Really excited about this one,
looking forward to hearing more,

  • Yogin Langalia

hi!! I’m Laura, 3rd year medicine student at the University of Barcelona

I found this project through the GSoC org list and it immediately caught my attention — MRI QC is something I’ve encountered from the clinical side and I’ve always found the disconnect between what the metrics say and what actually makes a scan usable kind of frustrating. tools that make that more transparent seem genuinely useful.

I’ve been building a Streamlit data visualization tool recently (for proteomics, as part of another GSoC application) so the stack here feels familiar. I’ve started going through the Nipoppy docs and the QC-Studio repo to get oriented.

couple of questions before I go deeper — is the NiiVue integration meant to go through ipyniivue or a custom Streamlit component? and is referencing normative IQM distributions (like from ABIDE or OpenNeuro) in scope for the MVP or more of a stretch goal?

thanks, Laura

Title: Seeking feedback on AI-assisted MRI Quality Control prototype for QC-Studio

Hi everyone,

I’m currently working on a prototype to enhance MRI quality control workflows, inspired by tools like MRIQC and QC-Studio.

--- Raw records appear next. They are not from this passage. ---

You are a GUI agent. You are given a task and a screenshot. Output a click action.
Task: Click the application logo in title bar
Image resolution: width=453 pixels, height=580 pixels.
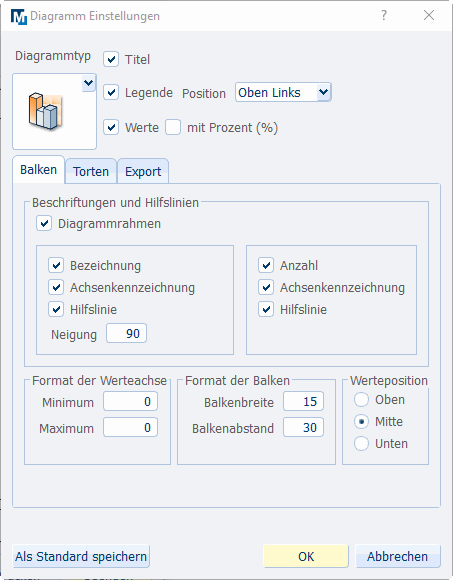tap(18, 16)
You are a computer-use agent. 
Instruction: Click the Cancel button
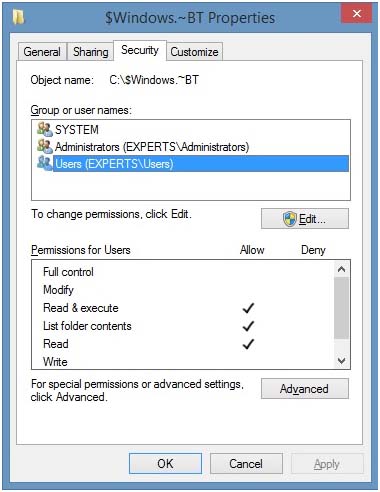(246, 463)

The goal is to reduce manual QC effort and improve interpretability for users.

So far, I’ve implemented a few preliminary components:

  • MRI data loading and slice visualization using NiBabel

  • Basic preprocessing pipeline (normalization + resizing)

  • A small-scale baseline experiment using ResNet18 for binary quality classification (Good vs Poor)

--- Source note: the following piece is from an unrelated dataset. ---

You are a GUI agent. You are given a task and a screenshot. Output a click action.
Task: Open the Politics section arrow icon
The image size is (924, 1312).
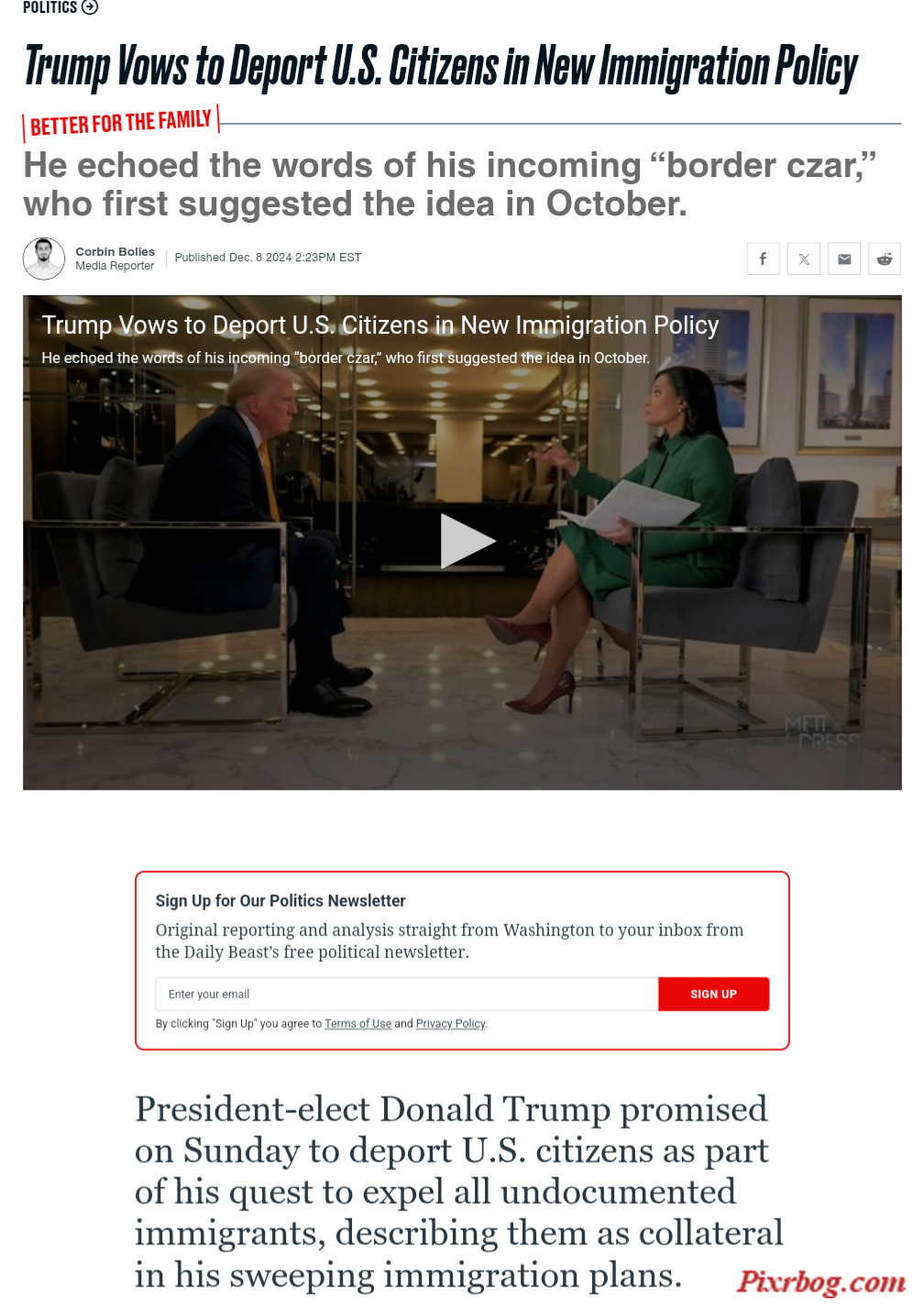coord(90,7)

  • A simple rule-based QC scoring prototype using intensity and noise statistics

I’m planning to extend this into:

  • A more robust learned QC scoring model

  • Artifact detection (motion, noise, intensity issues)

  • An explanation layer that converts QC metrics into human-readable insights

I’d really appreciate feedback from the community on a few points:

  1. Are there recommended datasets (beyond OpenNeuro/MRIQC) specifically suited for QC or artifact detection tasks?

  2. What are the most reliable indicators of MRI quality in practice (e.g., SNR, motion metrics, others)?

  3. Are there common pitfalls when training models for QC that I should watch out for early?

  4. For integration with existing workflows, what features would make such a tool actually useful to researchers?

If any mentors or contributors involved with MRIQC/QC-Studio are available, I would especially value your feedback on whether this direction aligns with real-world usage.

I’m sharing this early to validate direction before scaling further.

Thanks in advance for your insights!